DEPARTMENT OF HEALTH AND HUMAN SERVICES
NATIONAL INSTITUTES OF HEALTH

Fiscal Year 2003 Budget Request

Witnesses appearing before the
House Appropriations Subcommittee on Labor-HHS-Education

Andrew C. von Eschenbach, M.D.
Director, National Cancer Institute

Kerry N. Weems
Acting Deputy Assistant Secretary for Budget,
Department of Health and Human Services

March 13, 2002

I. INTRODUCTION

Mr. Chairman and Members of the Subcommittee: I am Dr. Andrew von Eschenbach, the Director of the National Cancer Institute (NCI). I am pleased to appear before you to discuss some of the activities supported by the NCI and to present the President's budget proposal for fiscal year 2003. The significant budget increases over the past several years have allowed the NCI to continue on an aggressive path of discovery in cancer research. This path is aimed at the development of interventions that will continue to reduce the suffering and death caused by cancer.

Over the past 30 years, our nation has invested a great deal of its resources in cancer research.

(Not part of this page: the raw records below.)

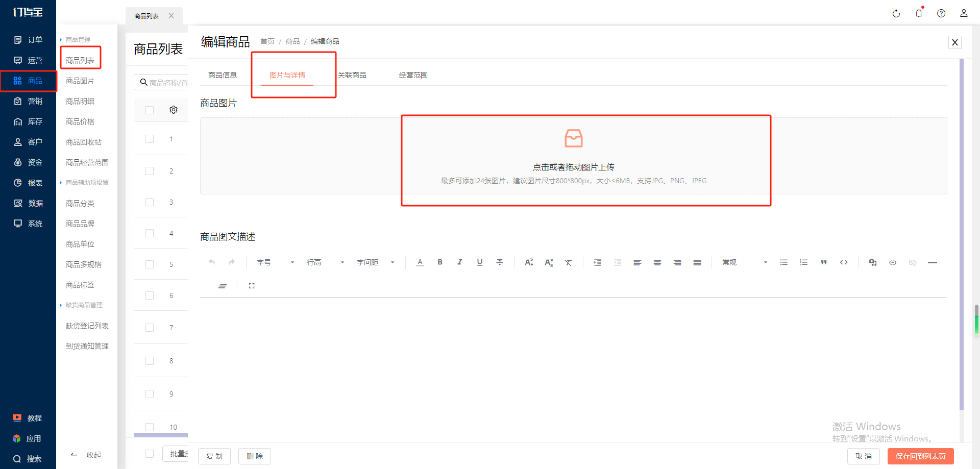Open the 经营范围 tab
The image size is (980, 469).
pos(413,75)
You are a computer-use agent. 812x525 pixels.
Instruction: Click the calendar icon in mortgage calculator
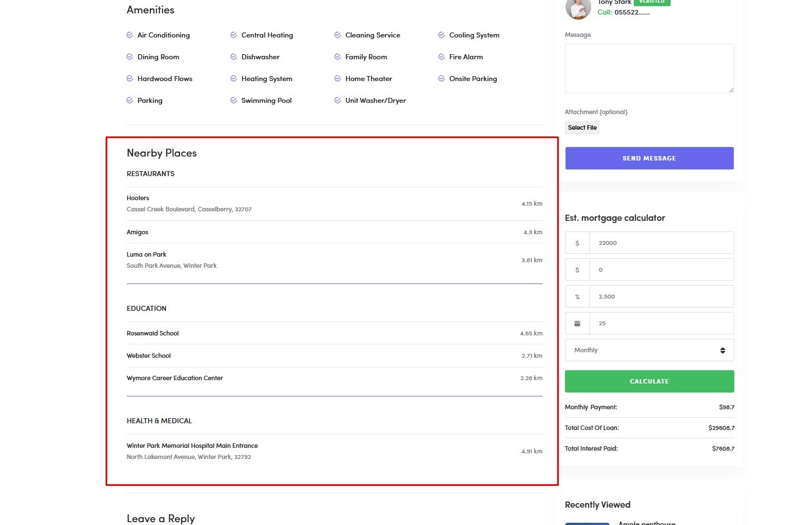point(577,323)
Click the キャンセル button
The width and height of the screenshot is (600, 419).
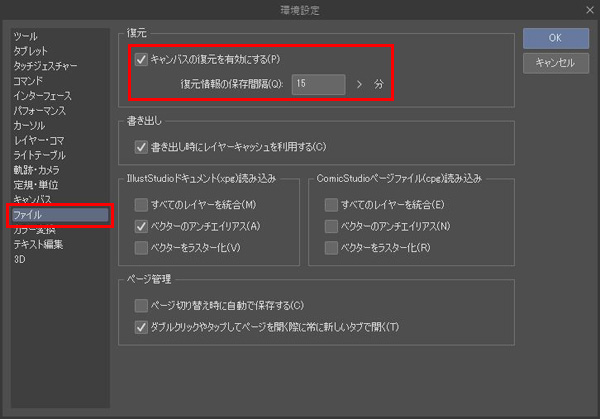click(x=554, y=63)
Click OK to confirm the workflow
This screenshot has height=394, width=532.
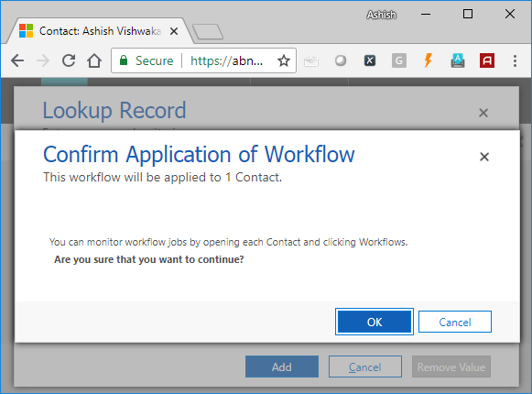375,322
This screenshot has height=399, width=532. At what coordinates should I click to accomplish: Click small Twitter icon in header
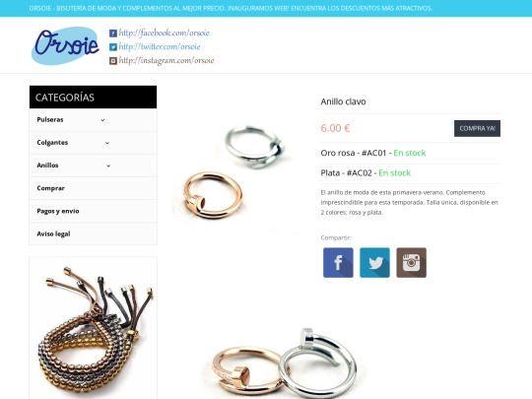[x=113, y=47]
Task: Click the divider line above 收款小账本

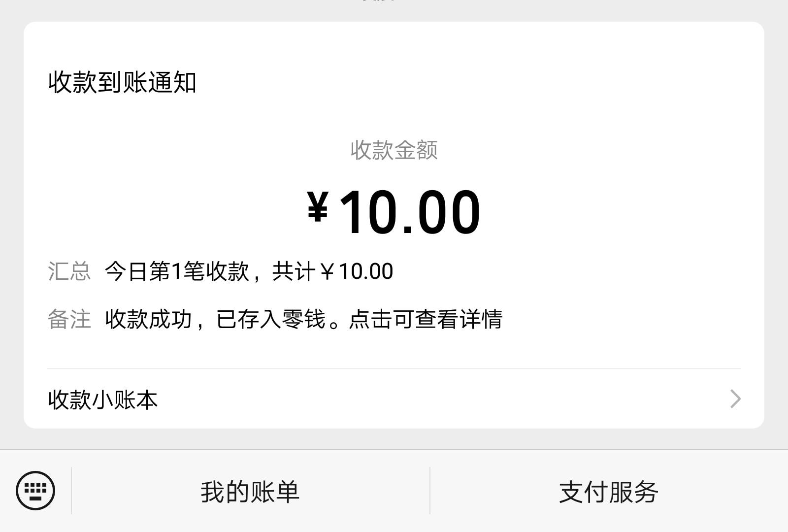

It is an investment that has enabled the NCI to conduct research and to support thousands of scientists throughout this country. It is an investment that has sustained promising research and more recently, data-sharing infrastructures and multidisciplinary collaborations. And it is an investment that is now paying significant scientific dividends. Where major breakthroughs were once measured in years or even decades, we are now moving forward at record pace. Every day, we uncover yet another footprint in the genetic and molecular process by which a cell becomes malignant, grows uncontrolled, invades, metastasizes, and ultimately kills.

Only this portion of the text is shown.